_AIM_
Transcribe each of the items below line for line, with no change to any word, number or symbol.

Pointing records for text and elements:
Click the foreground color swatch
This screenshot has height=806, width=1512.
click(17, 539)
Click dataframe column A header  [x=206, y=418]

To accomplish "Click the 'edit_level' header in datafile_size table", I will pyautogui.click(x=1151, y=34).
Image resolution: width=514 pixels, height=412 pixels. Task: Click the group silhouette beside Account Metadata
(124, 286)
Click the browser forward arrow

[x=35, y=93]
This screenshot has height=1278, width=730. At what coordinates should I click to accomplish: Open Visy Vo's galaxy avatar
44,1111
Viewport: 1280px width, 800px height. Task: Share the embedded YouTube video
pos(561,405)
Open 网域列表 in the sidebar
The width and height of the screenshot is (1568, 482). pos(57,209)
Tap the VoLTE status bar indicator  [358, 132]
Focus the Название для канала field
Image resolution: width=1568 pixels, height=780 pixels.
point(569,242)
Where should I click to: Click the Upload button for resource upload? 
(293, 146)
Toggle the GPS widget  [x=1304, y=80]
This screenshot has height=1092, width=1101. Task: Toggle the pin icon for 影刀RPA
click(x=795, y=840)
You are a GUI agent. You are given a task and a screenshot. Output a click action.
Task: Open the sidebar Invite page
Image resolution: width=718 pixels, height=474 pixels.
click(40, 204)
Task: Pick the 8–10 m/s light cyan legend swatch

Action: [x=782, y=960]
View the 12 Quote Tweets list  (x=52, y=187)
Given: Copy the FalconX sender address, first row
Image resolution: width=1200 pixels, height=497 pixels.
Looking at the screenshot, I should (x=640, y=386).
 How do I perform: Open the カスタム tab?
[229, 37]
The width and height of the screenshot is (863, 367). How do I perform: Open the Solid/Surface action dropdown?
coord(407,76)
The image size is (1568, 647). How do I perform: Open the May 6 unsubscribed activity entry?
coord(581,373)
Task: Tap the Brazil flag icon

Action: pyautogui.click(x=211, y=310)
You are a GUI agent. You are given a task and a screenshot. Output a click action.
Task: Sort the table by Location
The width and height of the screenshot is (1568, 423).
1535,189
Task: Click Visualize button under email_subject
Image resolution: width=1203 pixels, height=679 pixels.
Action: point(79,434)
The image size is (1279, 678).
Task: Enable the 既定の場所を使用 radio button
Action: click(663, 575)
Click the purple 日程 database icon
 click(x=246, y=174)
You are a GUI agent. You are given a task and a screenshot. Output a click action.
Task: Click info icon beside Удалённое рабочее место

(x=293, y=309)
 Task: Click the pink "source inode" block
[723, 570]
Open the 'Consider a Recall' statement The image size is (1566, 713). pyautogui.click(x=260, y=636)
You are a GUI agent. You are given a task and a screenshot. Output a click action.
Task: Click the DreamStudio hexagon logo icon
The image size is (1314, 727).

_ANSWER TO THE TASK_
Click the foreground color swatch
This screenshot has height=806, width=1512.
click(17, 539)
Click dataframe column A header  [x=206, y=418]

To accomplish "Click the 'edit_level' header in datafile_size table", I will pyautogui.click(x=1151, y=34).
Image resolution: width=514 pixels, height=412 pixels. Task: Click the group silhouette beside Account Metadata
(124, 286)
Click the browser forward arrow

[x=35, y=93]
This screenshot has height=1278, width=730. At what coordinates should I click to accomplish: Open Visy Vo's galaxy avatar
44,1111
Viewport: 1280px width, 800px height. Task: Share the embedded YouTube video
pos(561,405)
Open 网域列表 in the sidebar
The width and height of the screenshot is (1568, 482). pos(57,209)
Tap the VoLTE status bar indicator  [358, 132]
Focus the Название для канала field
Image resolution: width=1568 pixels, height=780 pixels.
point(569,242)
Where should I click to: Click the Upload button for resource upload? 
(293, 146)
Toggle the GPS widget  [x=1304, y=80]
This screenshot has height=1092, width=1101. Task: Toggle the pin icon for 影刀RPA
click(x=795, y=840)
You are a GUI agent. You are given a task and a screenshot. Output a click action.
Task: Open the sidebar Invite page
Image resolution: width=718 pixels, height=474 pixels.
click(40, 204)
Task: Pick the 8–10 m/s light cyan legend swatch

Action: [x=782, y=960]
View the 12 Quote Tweets list  (x=52, y=187)
Given: Copy the FalconX sender address, first row
Image resolution: width=1200 pixels, height=497 pixels.
Looking at the screenshot, I should (x=640, y=386).
 How do I perform: Open the カスタム tab?
[229, 37]
The width and height of the screenshot is (863, 367). How do I perform: Open the Solid/Surface action dropdown?
coord(407,76)
The image size is (1568, 647). How do I perform: Open the May 6 unsubscribed activity entry?
coord(581,373)
Task: Tap the Brazil flag icon

Action: pyautogui.click(x=211, y=310)
You are a GUI agent. You are given a task and a screenshot. Output a click action.
Task: Sort the table by Location
The width and height of the screenshot is (1568, 423).
1535,189
Task: Click Visualize button under email_subject
Image resolution: width=1203 pixels, height=679 pixels.
Action: point(79,434)
The image size is (1279, 678).
Task: Enable the 既定の場所を使用 radio button
Action: click(663, 575)
Click the purple 日程 database icon
 click(x=246, y=174)
You are a GUI agent. You are given a task and a screenshot. Output a click action.
Task: Click info icon beside Удалённое рабочее место

(x=293, y=309)
 Task: Click the pink "source inode" block
[723, 570]
Open the 'Consider a Recall' statement The image size is (1566, 713). pyautogui.click(x=260, y=636)
You are a GUI agent. You are given a task and a screenshot. Output a click action.
Task: Click the DreamStudio hexagon logo icon
The image size is (1314, 727).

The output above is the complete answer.